Chair of District of Columbia Republican Party
- In office December 2004 – January 2013

Chair of Log Cabin Republicans

Member of the Presidential Advisory Council on HIV/AIDS
- President: George W. Bush

Personal details
- Occupation: Lawyer

= Robert J. Kabel =

American lawyer

Robert J. Kabel is an American lawyer. He is a Republican attorney, lobbyist, and former National Committeeman of the District of Columbia Republican Committee. In this capacity, he was a member of the Republican National Committee. Previously, he was Chairman of the D.C. Republican Committee from December 2004 through January 2013.

Kabel served on the Presidential Advisory Council on HIV/AIDS and its International Committee during the George W. Bush administration He has also been involved with the Whitman-Walker Clinic, where he was a fundraiser.

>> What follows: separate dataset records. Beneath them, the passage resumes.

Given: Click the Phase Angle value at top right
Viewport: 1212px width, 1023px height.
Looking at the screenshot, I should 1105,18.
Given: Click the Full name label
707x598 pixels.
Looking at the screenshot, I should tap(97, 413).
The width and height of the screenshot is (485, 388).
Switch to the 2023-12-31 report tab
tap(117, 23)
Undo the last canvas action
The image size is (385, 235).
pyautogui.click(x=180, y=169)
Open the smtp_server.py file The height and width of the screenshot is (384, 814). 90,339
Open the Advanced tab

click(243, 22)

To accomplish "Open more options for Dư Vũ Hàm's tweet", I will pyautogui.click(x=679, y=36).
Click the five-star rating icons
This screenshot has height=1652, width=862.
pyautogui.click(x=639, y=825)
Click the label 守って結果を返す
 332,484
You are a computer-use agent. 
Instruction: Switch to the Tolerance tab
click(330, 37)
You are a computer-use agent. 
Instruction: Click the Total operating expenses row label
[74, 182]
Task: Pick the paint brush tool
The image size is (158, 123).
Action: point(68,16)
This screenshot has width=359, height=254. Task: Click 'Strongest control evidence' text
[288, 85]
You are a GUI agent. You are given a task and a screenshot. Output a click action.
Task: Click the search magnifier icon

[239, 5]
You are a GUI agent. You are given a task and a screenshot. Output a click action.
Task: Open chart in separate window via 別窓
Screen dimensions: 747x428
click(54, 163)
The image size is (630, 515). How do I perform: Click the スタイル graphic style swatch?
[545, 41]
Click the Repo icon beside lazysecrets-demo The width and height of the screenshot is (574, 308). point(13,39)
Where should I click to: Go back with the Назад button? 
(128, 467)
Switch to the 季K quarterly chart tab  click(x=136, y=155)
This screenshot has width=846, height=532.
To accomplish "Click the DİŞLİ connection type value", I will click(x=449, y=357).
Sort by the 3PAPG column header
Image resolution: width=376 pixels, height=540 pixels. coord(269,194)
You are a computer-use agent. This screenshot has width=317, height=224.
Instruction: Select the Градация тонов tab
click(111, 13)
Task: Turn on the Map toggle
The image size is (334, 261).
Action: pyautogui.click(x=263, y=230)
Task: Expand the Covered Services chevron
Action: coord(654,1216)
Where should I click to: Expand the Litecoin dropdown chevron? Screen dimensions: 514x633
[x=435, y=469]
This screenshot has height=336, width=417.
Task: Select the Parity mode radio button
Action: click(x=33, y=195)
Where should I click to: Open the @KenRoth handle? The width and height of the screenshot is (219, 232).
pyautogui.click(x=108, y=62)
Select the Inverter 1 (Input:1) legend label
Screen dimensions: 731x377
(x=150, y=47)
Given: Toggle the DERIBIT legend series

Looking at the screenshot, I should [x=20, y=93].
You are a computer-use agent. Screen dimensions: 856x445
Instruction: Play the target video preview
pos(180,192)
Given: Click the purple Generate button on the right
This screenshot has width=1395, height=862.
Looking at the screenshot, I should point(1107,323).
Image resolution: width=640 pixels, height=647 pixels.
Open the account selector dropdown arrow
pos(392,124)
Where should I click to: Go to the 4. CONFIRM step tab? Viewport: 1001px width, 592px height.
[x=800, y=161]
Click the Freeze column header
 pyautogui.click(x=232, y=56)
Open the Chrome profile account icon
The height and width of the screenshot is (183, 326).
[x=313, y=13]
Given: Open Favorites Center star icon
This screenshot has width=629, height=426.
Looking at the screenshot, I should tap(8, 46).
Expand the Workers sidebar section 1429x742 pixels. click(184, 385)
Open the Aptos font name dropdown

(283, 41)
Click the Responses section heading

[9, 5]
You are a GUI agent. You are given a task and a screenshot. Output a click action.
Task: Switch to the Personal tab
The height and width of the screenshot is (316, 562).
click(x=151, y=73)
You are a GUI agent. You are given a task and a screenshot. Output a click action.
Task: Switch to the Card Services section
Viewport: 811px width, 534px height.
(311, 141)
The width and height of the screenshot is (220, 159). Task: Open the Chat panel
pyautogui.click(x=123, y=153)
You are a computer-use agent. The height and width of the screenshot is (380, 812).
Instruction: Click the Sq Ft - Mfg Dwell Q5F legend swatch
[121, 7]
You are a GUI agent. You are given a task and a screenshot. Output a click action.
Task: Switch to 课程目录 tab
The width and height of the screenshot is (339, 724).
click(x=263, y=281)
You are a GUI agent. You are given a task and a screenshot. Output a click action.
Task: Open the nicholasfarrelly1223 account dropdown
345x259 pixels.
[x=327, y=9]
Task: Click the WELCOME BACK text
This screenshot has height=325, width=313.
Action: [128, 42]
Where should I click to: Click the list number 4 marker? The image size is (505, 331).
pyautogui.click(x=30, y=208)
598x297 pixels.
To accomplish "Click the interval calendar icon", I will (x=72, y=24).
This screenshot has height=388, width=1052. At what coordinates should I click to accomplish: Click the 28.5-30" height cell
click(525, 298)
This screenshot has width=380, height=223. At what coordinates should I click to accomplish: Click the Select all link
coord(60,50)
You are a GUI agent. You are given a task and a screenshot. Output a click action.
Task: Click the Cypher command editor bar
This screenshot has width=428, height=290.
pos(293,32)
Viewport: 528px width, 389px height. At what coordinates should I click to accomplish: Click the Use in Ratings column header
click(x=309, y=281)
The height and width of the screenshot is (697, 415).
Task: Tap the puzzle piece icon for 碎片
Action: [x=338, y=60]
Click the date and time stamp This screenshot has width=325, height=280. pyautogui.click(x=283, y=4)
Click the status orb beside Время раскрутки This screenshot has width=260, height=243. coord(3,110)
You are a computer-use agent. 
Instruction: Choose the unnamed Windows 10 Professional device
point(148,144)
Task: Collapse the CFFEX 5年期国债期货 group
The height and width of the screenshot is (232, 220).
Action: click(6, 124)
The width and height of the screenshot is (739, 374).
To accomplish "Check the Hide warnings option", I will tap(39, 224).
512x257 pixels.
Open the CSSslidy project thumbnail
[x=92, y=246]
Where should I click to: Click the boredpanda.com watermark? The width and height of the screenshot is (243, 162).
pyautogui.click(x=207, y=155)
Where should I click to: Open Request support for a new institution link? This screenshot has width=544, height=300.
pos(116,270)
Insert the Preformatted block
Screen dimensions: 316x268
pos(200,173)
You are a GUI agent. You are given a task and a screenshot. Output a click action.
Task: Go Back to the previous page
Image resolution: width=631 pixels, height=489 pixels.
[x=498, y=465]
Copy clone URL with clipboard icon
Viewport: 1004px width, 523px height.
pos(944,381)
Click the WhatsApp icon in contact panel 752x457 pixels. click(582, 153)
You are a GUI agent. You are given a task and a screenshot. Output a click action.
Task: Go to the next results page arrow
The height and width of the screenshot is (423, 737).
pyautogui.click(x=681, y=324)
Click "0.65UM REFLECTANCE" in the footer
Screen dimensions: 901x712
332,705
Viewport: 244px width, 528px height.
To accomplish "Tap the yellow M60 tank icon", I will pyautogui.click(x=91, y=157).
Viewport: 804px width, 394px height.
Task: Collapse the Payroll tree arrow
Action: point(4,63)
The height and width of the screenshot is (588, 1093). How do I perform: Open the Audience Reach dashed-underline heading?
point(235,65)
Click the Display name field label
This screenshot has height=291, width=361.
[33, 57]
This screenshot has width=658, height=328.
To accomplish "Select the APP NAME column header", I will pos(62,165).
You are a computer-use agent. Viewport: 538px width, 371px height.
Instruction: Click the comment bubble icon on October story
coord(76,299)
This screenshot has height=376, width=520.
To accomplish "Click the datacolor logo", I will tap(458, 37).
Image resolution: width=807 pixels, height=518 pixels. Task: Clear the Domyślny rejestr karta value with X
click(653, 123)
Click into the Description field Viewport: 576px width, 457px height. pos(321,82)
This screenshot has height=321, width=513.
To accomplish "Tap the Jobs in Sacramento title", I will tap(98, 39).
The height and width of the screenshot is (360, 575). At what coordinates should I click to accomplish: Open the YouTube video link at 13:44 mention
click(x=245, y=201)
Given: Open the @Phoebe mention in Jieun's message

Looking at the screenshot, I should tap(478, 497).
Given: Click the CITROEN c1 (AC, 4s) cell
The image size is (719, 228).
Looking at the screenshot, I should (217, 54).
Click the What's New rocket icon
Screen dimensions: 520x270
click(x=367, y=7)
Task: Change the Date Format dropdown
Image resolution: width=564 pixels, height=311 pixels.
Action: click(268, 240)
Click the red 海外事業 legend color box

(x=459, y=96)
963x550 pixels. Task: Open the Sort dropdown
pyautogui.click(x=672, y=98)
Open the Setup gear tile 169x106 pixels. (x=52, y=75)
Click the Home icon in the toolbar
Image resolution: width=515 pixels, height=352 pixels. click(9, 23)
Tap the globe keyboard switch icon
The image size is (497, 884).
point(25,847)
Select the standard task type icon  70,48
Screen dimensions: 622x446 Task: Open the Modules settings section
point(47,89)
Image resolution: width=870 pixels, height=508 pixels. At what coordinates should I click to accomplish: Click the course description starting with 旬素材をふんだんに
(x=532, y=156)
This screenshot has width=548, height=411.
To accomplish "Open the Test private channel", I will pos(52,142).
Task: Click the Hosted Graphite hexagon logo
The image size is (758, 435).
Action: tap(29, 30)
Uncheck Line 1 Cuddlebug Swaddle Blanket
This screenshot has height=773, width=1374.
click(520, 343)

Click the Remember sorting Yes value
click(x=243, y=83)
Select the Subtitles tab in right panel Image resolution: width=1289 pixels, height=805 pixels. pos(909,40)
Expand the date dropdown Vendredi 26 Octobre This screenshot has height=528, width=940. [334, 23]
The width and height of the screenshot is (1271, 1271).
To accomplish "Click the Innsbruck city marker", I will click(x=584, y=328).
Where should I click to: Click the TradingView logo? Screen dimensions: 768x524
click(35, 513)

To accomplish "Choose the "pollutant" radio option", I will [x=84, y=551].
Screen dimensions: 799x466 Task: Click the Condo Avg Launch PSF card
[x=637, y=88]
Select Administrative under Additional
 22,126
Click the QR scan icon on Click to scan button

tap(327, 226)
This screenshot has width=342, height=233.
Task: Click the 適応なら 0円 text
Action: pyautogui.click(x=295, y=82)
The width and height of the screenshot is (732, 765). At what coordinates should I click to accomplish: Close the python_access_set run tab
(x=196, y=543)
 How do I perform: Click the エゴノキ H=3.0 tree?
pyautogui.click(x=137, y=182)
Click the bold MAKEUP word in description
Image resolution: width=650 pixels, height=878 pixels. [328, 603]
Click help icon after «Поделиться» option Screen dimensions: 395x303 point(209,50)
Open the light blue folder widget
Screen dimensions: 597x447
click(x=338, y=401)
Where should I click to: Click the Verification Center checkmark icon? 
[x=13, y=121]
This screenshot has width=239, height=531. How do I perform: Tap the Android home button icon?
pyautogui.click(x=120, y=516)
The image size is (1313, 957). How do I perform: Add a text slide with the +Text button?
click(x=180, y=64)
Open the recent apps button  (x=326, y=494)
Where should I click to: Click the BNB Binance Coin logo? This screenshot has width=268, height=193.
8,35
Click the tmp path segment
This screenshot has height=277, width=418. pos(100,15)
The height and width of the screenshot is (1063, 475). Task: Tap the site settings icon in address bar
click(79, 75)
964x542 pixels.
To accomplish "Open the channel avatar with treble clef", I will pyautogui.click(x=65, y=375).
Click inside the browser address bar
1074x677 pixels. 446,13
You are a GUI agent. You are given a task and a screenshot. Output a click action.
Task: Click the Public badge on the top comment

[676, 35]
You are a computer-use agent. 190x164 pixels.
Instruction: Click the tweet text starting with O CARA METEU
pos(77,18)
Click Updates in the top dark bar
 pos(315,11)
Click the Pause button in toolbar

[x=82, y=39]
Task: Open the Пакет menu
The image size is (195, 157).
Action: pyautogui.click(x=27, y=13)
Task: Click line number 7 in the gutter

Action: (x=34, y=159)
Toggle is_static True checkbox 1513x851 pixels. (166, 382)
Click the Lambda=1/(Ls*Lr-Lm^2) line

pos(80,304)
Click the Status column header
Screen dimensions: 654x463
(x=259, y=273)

He has been involved in Republican politics throughout his career; during the presidency of Ronald Reagan, Kabel served for three years as Special Assistant to President Reagan for Legislative Affairs. He is a former Legislative Director for Senator Richard Lugar (R-IN) and former Legislative Assistant to Senator Paul Fannin (R-AZ). He also served as a part-time member of the Foreign Claims Settlement Commission.

Kabel was the chairman of the Log Cabin Republicans from 1993 to 1999 and 2014–2016. He also served as chairman of the Liberty Education Forum, which is the think-tank arm of the Log Cabin Republicans. From 2000 to 2004, Kabel was vice chairman of the District of Columbia Republican Committee. He led the party to write its first platform, which explicitly opposed a federal constitutional amendment to ban same-sex marriage, the only state-level Republican Party to do so. In December 2004 he was voted the chairman, becoming the first openly gay chair of a state-level Republican Committee.

In 2016, Kabel published a memoir, Inside and Out: the Odyssey of a Gay Conservative.